No momento de aquisição é possível visualizar a futura organização da mala. A gaja sabe que vai colocar sempre a carteira geometricamente alinhada com a agenda, que vai ter uma bolsa própria para os lenços de papel, que o telemóvel vai estar alinhado com a bolsa dos óculos de sol. Não vão coabitar com restos de comida nem lenços ranhosos. Vai parecer o sistema solar, mas em modo que o comum mortal compreende. Ou seja, por dentro, a mala parece uma loja da Staples.

 

Esta organização dura cerca de 48 horas.

 

Depois, quando já houver restos de snacks espalhados no fundo da mala (daqueles que se metem debaixo das unhas quando se procuram as putas das chaves que se refundem sempre nas frestas de qualquer parte da mala – até se me arrepiam os cabelos dos braços de pensar nisso), quando os óculos já andarem sempre fora da caixa, de maneira a que apanham riscos que uma pessoa nem sabe de onde vieram. Quando as chaves aparecerem envoltas em lenços de papel ranhosos e ressequidos. A vida já voltou ao normal e a gaja já chegou à conclusão de que devia era comprar outra mala porque esta tem problemas.
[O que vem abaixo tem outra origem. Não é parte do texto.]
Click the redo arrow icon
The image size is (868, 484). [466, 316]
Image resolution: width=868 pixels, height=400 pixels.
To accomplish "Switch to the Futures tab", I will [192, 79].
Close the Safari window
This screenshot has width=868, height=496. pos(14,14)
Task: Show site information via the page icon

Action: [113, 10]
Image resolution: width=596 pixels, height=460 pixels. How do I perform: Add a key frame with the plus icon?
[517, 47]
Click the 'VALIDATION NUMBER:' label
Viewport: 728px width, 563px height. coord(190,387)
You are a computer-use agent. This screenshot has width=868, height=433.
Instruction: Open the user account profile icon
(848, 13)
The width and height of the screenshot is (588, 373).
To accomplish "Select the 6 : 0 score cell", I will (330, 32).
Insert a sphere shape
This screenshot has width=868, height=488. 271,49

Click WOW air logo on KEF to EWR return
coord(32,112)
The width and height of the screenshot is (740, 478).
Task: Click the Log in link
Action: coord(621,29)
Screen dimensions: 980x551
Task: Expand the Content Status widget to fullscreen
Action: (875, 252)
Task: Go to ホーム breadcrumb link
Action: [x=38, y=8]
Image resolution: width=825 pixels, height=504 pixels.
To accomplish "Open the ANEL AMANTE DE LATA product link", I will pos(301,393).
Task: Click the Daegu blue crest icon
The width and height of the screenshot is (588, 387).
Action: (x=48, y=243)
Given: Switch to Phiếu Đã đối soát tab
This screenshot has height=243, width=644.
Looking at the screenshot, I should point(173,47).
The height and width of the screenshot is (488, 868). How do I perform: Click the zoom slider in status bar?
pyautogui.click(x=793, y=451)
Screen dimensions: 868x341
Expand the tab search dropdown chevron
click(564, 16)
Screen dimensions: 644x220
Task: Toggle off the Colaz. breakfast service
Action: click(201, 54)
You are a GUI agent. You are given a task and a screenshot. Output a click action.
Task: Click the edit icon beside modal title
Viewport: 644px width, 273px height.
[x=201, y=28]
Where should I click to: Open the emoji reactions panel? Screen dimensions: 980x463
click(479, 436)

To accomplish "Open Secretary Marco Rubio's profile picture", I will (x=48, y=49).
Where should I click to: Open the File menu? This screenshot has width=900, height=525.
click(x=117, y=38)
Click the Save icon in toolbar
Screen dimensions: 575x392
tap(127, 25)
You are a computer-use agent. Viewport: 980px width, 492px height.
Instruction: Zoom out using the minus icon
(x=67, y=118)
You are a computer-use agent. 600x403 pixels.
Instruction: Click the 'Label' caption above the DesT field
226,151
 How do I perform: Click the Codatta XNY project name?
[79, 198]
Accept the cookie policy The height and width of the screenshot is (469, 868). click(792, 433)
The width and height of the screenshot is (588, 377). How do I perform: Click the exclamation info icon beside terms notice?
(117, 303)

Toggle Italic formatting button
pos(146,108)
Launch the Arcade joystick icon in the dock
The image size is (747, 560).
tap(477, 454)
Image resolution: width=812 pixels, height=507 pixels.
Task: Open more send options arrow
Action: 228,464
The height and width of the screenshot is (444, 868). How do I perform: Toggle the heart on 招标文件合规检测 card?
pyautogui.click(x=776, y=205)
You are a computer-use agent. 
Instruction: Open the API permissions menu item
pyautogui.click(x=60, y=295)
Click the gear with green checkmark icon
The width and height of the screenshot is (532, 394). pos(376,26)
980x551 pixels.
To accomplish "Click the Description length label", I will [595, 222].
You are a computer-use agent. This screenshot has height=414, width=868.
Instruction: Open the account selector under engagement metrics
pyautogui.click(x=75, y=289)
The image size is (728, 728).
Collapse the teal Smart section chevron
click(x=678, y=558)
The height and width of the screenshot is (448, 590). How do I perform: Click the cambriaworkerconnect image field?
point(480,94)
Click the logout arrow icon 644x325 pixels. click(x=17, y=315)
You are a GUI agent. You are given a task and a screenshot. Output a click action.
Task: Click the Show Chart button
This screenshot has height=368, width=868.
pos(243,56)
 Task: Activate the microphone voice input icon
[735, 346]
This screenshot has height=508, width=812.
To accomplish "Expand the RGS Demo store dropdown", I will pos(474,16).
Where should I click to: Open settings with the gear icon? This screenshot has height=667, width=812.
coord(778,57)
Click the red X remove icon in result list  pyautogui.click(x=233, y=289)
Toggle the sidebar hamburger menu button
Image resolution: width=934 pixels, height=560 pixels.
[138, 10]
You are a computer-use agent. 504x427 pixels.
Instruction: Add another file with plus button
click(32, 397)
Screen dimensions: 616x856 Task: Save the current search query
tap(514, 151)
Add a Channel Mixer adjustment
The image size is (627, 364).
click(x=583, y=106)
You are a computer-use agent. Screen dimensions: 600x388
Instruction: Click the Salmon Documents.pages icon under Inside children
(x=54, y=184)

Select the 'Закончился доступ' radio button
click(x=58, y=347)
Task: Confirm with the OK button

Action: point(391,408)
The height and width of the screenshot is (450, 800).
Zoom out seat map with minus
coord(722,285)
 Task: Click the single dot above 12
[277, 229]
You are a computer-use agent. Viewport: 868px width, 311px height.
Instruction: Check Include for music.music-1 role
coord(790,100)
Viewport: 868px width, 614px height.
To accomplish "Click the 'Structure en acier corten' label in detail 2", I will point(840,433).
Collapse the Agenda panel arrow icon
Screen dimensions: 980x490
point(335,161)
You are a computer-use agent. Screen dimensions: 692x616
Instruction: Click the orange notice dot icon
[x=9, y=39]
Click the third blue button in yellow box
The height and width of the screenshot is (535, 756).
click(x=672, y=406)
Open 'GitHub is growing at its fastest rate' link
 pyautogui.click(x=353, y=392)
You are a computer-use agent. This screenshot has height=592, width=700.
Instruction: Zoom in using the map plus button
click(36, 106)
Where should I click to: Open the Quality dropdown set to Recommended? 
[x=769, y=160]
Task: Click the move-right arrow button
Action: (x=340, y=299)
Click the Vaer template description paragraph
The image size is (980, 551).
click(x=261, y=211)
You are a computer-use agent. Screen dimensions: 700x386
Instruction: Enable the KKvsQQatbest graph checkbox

Não dá claramente para a pessoa se orientar.

 

Isto a menos que seja uma Michael Kors comprada com metade do subsidio de férias (upa! Até parece pele a saltar do lombo), ou paga com visa – logo estará verdadeiramente paga lá para novembro do ano que vem; nessa circunstância a pessoa tem mais cuidado, porque aí não comprou uma mala, é um estilo de vida.

 

Mas bom, bom, é quando uma pessoa descobre 10 € perdidos na mala velha. Isso é que é de valor.